Strategic Planning: Bringing Faculty and Students into Community Dialogues
A common problem among many seminars seemed to be that if community people were involved, faculty members and students weren't. At Duke, none of the planners or speakers are faculty members, and only a couple have attended. "They've told us they don't know the Durham issues," one of the organizers said.
"We're very pleased at the ownership the community has taken," said Ellen Hasty, director of Pacific University's Humanitarian Center, which coordinates service learning and community outreach. "And we've had some people on campus who are enormously personally committed to this, they don't see themselves as just a dean or a faculty member-we're all ambassadors to the community."
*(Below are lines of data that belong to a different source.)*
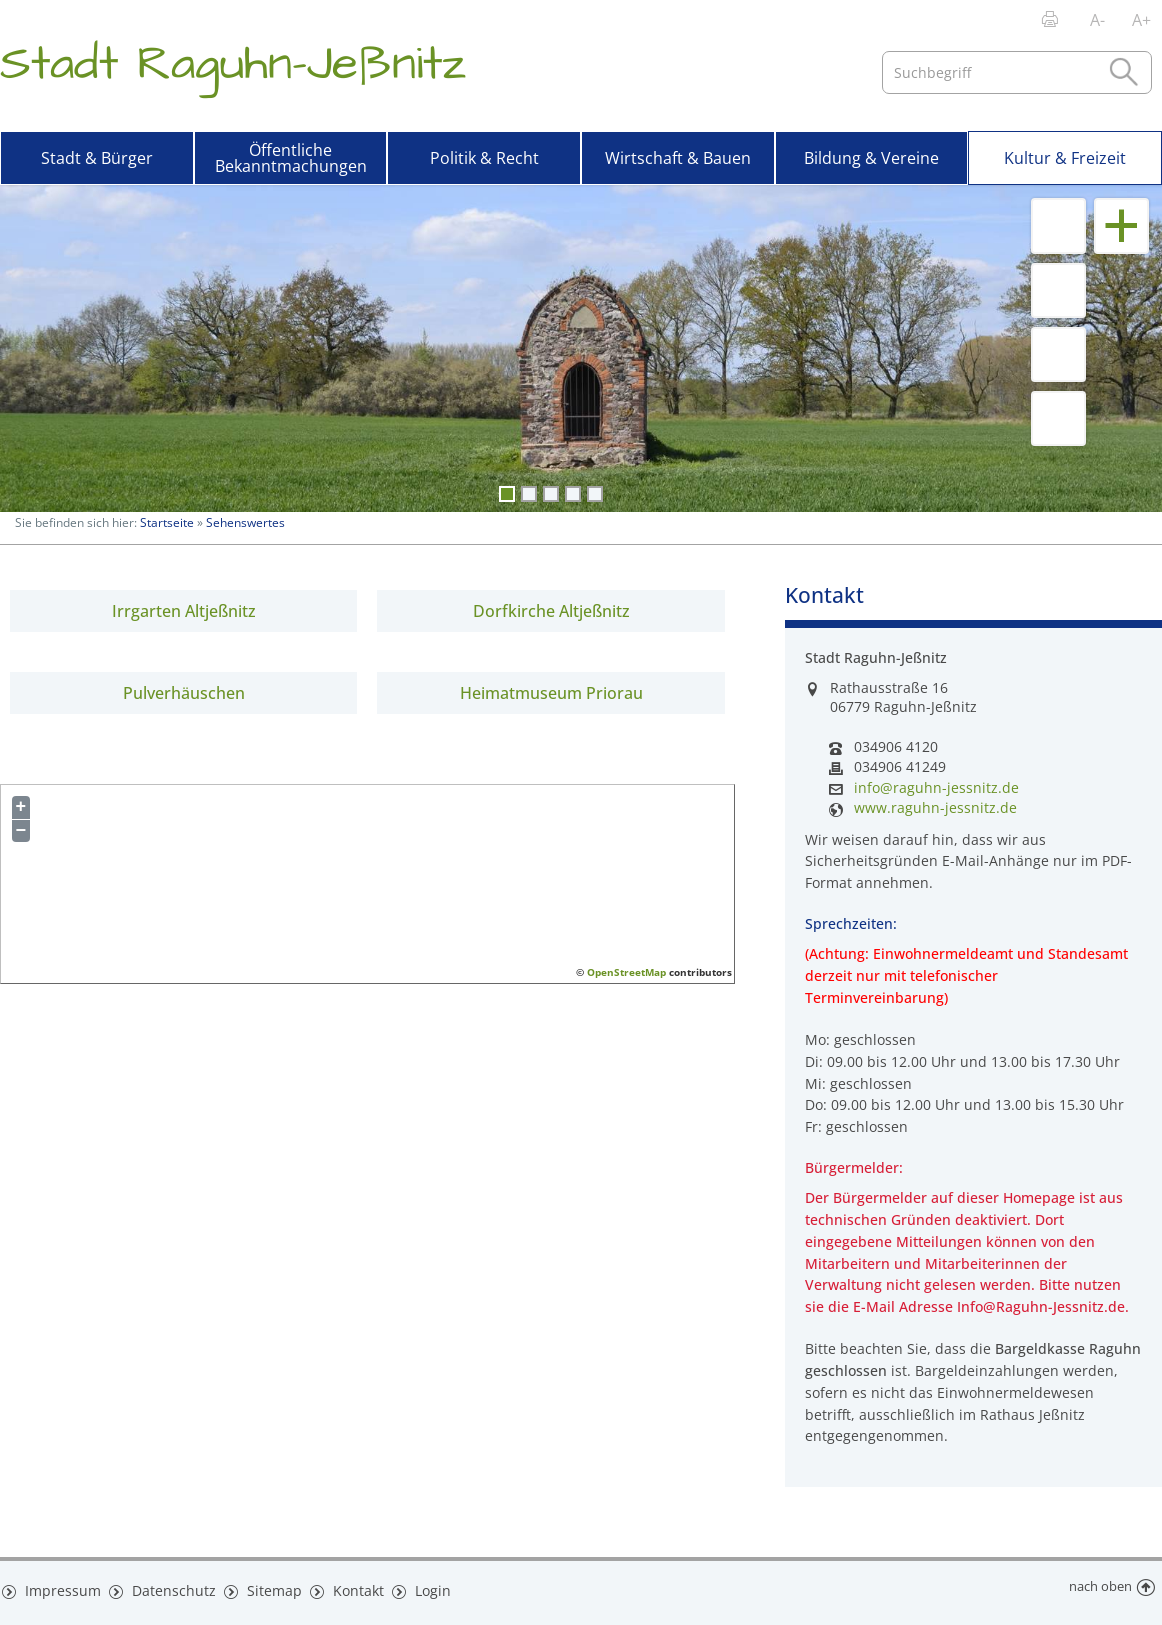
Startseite (167, 522)
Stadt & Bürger (97, 158)
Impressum (58, 1587)
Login (417, 1587)
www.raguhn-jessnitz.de (935, 808)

But halfway through Pacific's series of six seminars, when the semester changed and schedules changed with it, "it just blew me away, the faculty disappeared from our planning meetings," Hasty said. On the other hand, President Faith Gabelnick has attended all of the seminars, "which sends a message to the community that this is important to us."
At a number of the schools in the project, the seminars were organized by community services or student affairs staff, and faculty involvement was episodic. In the short term, it may be enough for the college or university to reach out with one arm to diverse community groups-one arm is better than none. And it may be enough to study diversity as texts. But faculty, and courses, are the heart of the institution. Surely, communities will soon see that their welcome to the campus is limited. And what kind of message do students get about diversity if they study it only in the classroom and are not asked to engage the community close up?
Bob Geary is a local resident of Raleigh, North Carolina, and a freelance journalist. He reported on diversity issues for the Ford Foundation's Fifth Annual Campus Diversity Initiative Conference.
If you're planning a seminar open to the public and the media, consider using the media to invite the community into the conversation. If you are planning a forum, speech, or "town meeting"-type of event, use the media to alert people through radio or television public service announcements; community calendars on radio, on broadcast or cable television, or in newspapers; or advance news stories.
Try also to generate a news story on the event. You increase prospects for coverage by involving a local luminary-a college or university president, prominent public official, well-known religious leader, or civic leader. Don't only ask mainstream media to cover an event; remember also to invite journalists from weekly newspapers, ethnic and community press, and newsletters with readers who may be interested.
This kind of media outreach will let you reach more people and help the public recognize how these new dialogues strengthen the community and enrich the learning experiences for all participants.